さて、1月7日は「人日の節句」である。かつては「五節句」の一として扱われていたが、現在では暦の中で数える程度で、祝日などにはなっていない。なお、「人日」の語句の由来などは、【令和5年度版】をご覧いただければ良いと思う。

本日は、かつての曹洞宗寺院で行われていた「人日の節句」の故事を探ってみたいと思う。

  人日に茶を試す
茅庵無事の客、大徳天真に合す。
泉は前の渓水を汲み、茶を北苑の春に烹る、
安心の湖鑑の浄く、如意の月輪新たなり、
時に現ず優曇の瑞、元正の歳甲寅。
    『円通松堂禅師語録』巻3「偈頌」、『曹洞宗全書』「語録一」437頁上段


まず、この語録は現在の静岡県掛川市内に所在する円通院の松堂高盛禅師(1431~1505)の語録である。なお、この偈頌が詠まれたのは、歳甲寅とあるため、明応3年(1494)であることが分かる。なお、「人日に茶を試す」という題名だが、これは前年に収穫しておいた茶を、人日に初めて煎って飲むことらしい。引用はしないが、同じ松堂禅師には「人日煎茶」という偈頌が複数残されている。

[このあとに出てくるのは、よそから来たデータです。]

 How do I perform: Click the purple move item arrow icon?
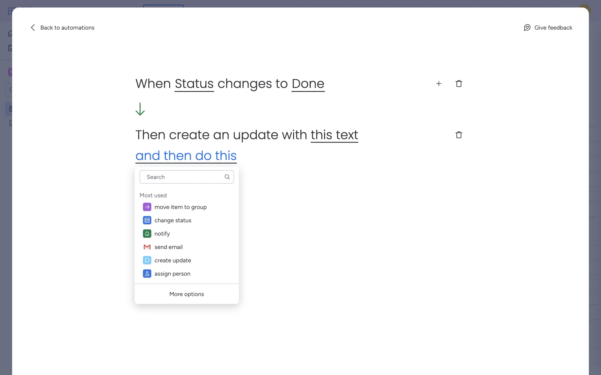(147, 207)
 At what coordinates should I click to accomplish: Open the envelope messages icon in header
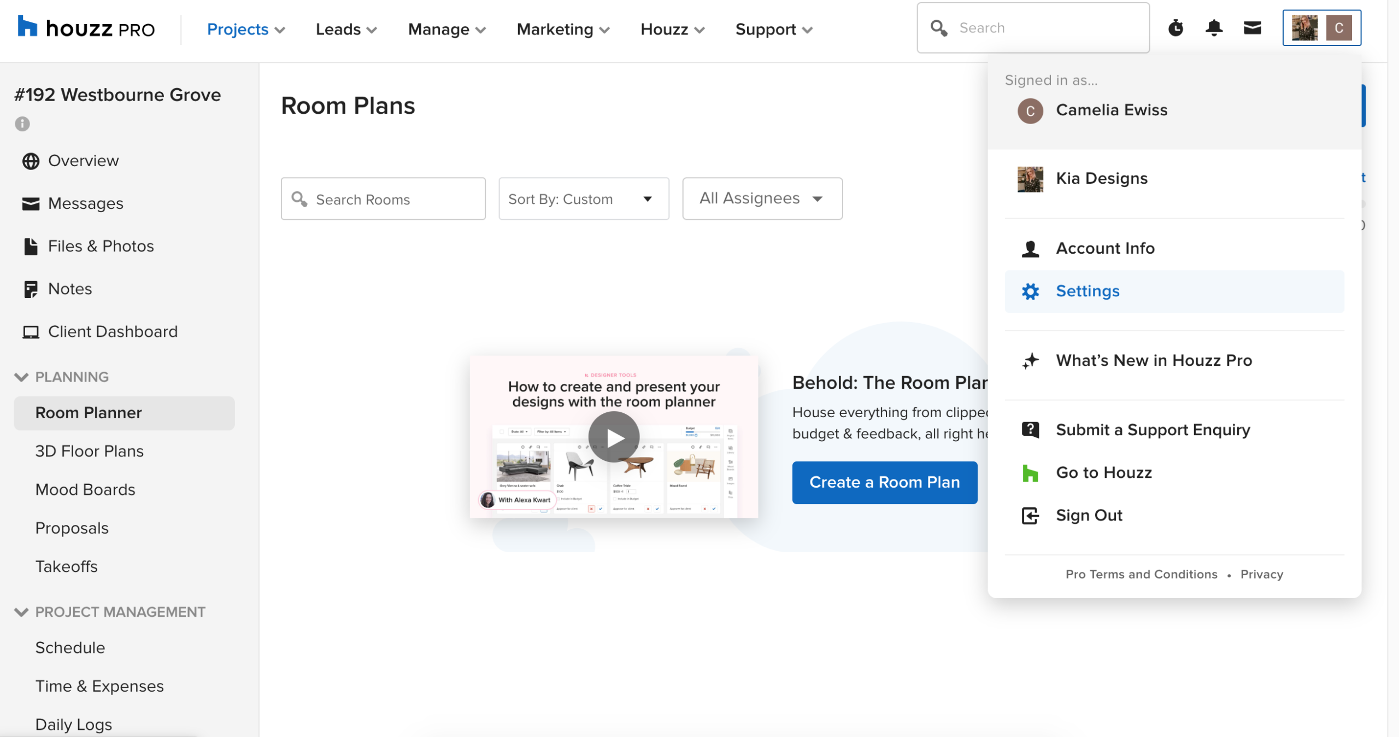1252,28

それから、その茶を客へ振る舞うこともあったようなので、上記もそのような内容だろうか。簡単に訳してみたい。

この茅庵に訪れたのは無事の客であり、その大いなる徳は天真と同じである。茶を入れるが、その水は庵の前の谷から汲み、茶を北苑の春に煮る。その茶の香りは、我々に安心を得させ、それは湖が鏡のように清らかな様子であり、意のままとなる月輪はその都度新しい。その時には優曇華が現じているお正月は、寅年である。

それにしても、現在でも掛川茶は「深蒸し」で知られているようだが、松堂禅師の偈頌を見ていると、15世紀後半には同地で茶を飲んでいた様子が分かるといえよう。まぁ、現地で採れた茶葉かどうかは、ちょっと分からないのだが・・・ということで、人日はやはり、七草がゆなども健康を求めるために食べられるため、年初に健康を考える機会にしたいものである。